A real challenge for media analysis service providers is also the expectations for the analytical processing of data. Here are the top ten most important analysis requests:‍

– Topic analyses (very important or important for 98%)
– Target group analysis (93%)
– Topic trend analyses (92%)
– Analysis of (existing/emerging) crisis issues (92%)
– Benchmark with competitors (88%)
– Earned/Owned media analyses (86%)
– Input-output analyses
– Influencer analytics (64%)
– Hashtag analytics (62%)

This wish list is likely to send a real shiver down the spines of many media analysis service providers, because content analysis is still mainly done by hand. This makes them either extremely expensive or not available at all. New technological approaches such as artificial intelligence, on the other hand, are still rare, with the majority of analytics needs – on a manageable budget – being virtually impossible to fulfill without the use of technology. So the press offices are setting the bar very high.
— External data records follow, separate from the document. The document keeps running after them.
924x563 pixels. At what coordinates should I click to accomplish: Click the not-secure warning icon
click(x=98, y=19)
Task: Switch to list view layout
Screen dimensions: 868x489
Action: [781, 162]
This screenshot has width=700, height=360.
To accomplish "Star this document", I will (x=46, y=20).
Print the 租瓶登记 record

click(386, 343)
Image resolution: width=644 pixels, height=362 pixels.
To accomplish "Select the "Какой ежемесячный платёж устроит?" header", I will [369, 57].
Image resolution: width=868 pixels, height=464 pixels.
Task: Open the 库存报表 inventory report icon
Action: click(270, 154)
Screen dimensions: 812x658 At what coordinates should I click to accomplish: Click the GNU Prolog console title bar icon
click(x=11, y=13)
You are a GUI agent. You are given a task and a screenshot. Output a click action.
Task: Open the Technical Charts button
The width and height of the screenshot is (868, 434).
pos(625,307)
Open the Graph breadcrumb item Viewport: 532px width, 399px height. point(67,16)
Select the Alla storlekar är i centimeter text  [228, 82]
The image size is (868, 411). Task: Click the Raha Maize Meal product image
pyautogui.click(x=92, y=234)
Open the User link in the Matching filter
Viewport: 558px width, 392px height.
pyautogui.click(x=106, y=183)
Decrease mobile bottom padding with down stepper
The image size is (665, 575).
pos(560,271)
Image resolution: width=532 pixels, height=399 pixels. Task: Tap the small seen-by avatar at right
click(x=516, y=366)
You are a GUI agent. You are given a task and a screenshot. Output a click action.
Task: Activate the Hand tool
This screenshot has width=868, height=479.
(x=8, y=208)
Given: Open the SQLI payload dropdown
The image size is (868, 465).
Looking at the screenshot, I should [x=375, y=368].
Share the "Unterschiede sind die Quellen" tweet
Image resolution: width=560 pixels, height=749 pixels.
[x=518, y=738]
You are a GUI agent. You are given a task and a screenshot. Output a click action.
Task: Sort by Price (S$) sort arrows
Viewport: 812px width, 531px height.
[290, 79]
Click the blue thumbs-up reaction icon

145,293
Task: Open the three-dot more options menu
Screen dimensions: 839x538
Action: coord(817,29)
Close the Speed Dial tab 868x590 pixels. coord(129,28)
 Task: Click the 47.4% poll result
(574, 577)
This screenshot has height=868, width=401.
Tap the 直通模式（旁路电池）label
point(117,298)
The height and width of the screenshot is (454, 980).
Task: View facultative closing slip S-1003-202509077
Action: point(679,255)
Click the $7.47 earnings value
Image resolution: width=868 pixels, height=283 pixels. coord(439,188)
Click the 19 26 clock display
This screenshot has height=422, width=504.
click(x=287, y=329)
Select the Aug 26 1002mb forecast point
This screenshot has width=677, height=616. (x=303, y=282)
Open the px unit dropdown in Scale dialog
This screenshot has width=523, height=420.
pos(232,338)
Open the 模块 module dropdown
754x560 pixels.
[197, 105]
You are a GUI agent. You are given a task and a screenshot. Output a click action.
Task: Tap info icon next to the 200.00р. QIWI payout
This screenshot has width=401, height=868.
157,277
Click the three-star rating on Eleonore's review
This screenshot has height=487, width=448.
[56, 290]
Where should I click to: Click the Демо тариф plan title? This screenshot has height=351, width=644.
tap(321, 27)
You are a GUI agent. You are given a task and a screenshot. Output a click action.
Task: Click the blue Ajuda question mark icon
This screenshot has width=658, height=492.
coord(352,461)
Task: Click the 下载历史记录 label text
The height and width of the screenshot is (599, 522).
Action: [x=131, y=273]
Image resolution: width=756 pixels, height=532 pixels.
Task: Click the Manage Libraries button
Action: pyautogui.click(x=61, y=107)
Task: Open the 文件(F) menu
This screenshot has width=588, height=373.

Respondents are also demanding when it comes to the content they analyze. The evaluation of texts is a matter of course for everyone. 89 percent also want to have videos evaluated, 81% radio reports and podcasts, 70% value image analysis.

A look at the top ten most important communication channels shows how relevance has shifted in the source mix:

– Print media (very important or important for 95%)
– Online news (92%)
– B2B platforms (e.g. LinkedIn; 91%)
– Comments under posts (80%)
– Facebook (75%)
– Instagram (75%)
– Twitter (75%)
– Blogs (68%)
– YouTube (65%)

In third and fourth place are B2B platforms such as LinkedIn and comments under posts, i.e. formats in which users publish their own contributions. Only then do the classic social media follow. Forums (57%), TikTok (23%) and Snapchat (8%) follow well behind. In this way, the press offices’ expectations of their media analysis follow the trend that millions of people publish themselves – whereby in-depth information is obviously more important than shallow social media drivel.